**Source extract:**
++++++++
It wasn’t quite as midgey on the Monday night, but I still had to resort to Lorna’s bivvy bag again. The following day, instead of climbing again, we thought it would be a good option to take our bivvy gear with us and walk out to Capel Curig over Bristly Ridge. This proved as strenuous as I had feared it would be with 15 kg of gear on my back (I weighed it when we got home!), but it definitely served good Alps practice. For me, Bristly Ridge surpasses most other scrambles I’ve done – it is such a good quality route for its grade, and there is lots of exposure to be had by taking the most direct line.

The Great Pinnacle. The way down in to the right.

The Great Pinnacle. The way down in to the right.

There are lots of feral goats on the Gylders. It's impressive watching them negotiate the steep rocky steps that us humans struggle with!

There are lots of feral goats on the Gylders. It’s impressive watching them negotiate the steep rocky steps that us humans struggle with!
++++++++
**Information shown:**
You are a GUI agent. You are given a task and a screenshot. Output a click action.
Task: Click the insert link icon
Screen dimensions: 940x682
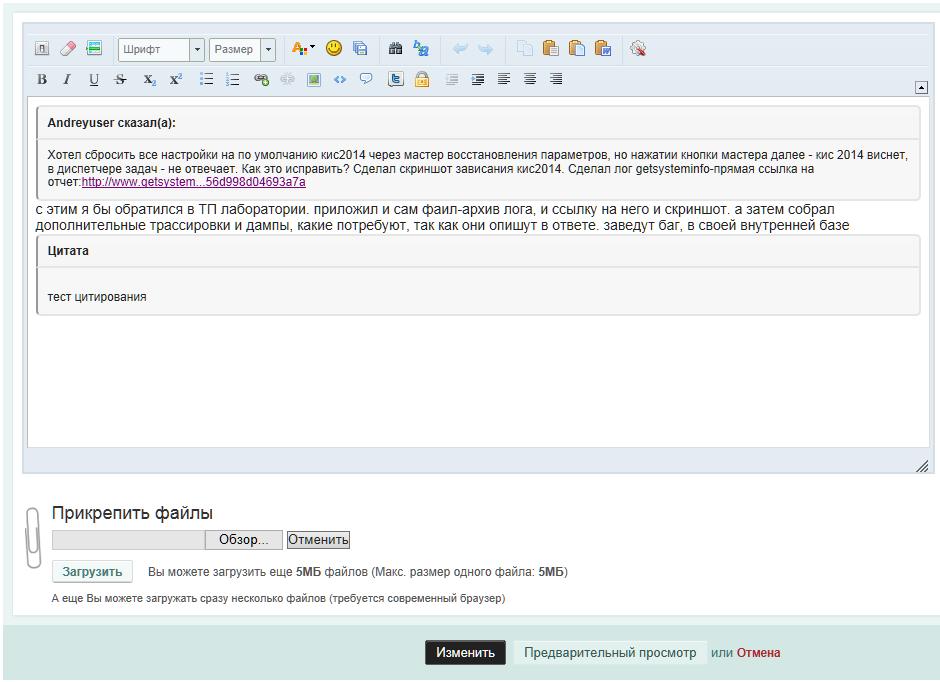[261, 80]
++++++++
**Required actions:**
1 > Repeat, word for word, everything in the Bristly Ridge trip report from "It wasn’t quite" down to "most direct line.".
2 > Carry on the Bristly Ridge trip report from the point where it stops.
The material was drawn from a separate source.

**Solved problems:**
1 >
It wasn’t quite as midgey on the Monday night, but I still had to resort to Lorna’s bivvy bag again. The following day, instead of climbing again, we thought it would be a good option to take our bivvy gear with us and walk out to Capel Curig over Bristly Ridge. This proved as strenuous as I had feared it would be with 15 kg of gear on my back (I weighed it when we got home!), but it definitely served good Alps practice. For me, Bristly Ridge surpasses most other scrambles I’ve done – it is such a good quality route for its grade, and there is lots of exposure to be had by taking the most direct line.

2 >
The walk out seemed to go on forever, made only worse by hoards of horse flies that bugged us (pun intentional!) for most of the descent of Y Foel Goch. After what seemed like an age, we arrived back in Capel and caught the bus to Betws-y-Coed and then the train back to Chester, via Llandudno Junction.

Sun and snow on the Isle of Skye

Seeing as my last post was well over a year ago, I thought I’d best make an effort to keep on top of this blog from now on! I might even add some posts retrospectively if I get the chance.

This post is about a trip to the Isle of Skye from Friday 30 March to Tuesday 3 April. The aim of the trip was to have a look at parts of the Cuillin Ridge and get a general feel for the place. Skye is completely different to any other mountain range in the UK, feeling distinctly Alpine but with Scottish island weather to contend with. For this reason, it offers difficulties and challenges that the mainland Munros don’t – the fact that Cicerone’s Walking The Munros book has a separate introduction to the Skye section outlining the seriousness of mountaineering in the area says it all!

The shear quantity of exposed gabbro rock makes the mountains extremely attractive to mountaineers and scramblers, and some fantastic fun can be had on many of the exposed and intricate ridges of the Cuillin range. They are often regarded as the finest mountains in Britain.


Imogen, Lorna and myself set off from Burneside at just gone 10am, in rather dull and cloudy weather. The further north we got, the better the weather became and by the time we stopped at Luss on the banks of Loch Lomond for lunch, the sun was out in full force and it felt like the middle of summer.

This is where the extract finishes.